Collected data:

============

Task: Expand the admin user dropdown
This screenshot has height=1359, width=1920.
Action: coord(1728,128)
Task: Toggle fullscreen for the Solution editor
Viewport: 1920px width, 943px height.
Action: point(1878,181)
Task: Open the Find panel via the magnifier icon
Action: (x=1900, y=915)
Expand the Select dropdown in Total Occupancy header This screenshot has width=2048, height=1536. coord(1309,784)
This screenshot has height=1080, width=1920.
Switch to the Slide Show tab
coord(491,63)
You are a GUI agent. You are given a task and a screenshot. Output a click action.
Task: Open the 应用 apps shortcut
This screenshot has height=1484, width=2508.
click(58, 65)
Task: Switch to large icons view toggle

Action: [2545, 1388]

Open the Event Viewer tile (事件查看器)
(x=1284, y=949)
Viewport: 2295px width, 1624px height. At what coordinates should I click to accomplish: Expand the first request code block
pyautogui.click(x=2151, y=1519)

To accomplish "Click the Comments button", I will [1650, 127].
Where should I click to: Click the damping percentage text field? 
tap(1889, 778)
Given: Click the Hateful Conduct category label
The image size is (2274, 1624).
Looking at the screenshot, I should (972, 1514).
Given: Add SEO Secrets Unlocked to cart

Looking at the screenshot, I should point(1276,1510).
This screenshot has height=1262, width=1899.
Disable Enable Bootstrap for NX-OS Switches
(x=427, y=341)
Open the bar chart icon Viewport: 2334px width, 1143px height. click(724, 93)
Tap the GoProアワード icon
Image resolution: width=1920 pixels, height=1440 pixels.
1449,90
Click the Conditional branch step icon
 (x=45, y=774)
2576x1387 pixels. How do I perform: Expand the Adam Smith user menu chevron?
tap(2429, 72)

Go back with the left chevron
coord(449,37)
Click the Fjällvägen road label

============

• **Exercise details**: Set aside each line above that includes the string "dropdown" and report it.

• **Task answer**:
Task: Expand the admin user dropdown
Expand the Select dropdown in Total Occupancy header This screenshot has width=2048, height=1536. coord(1309,784)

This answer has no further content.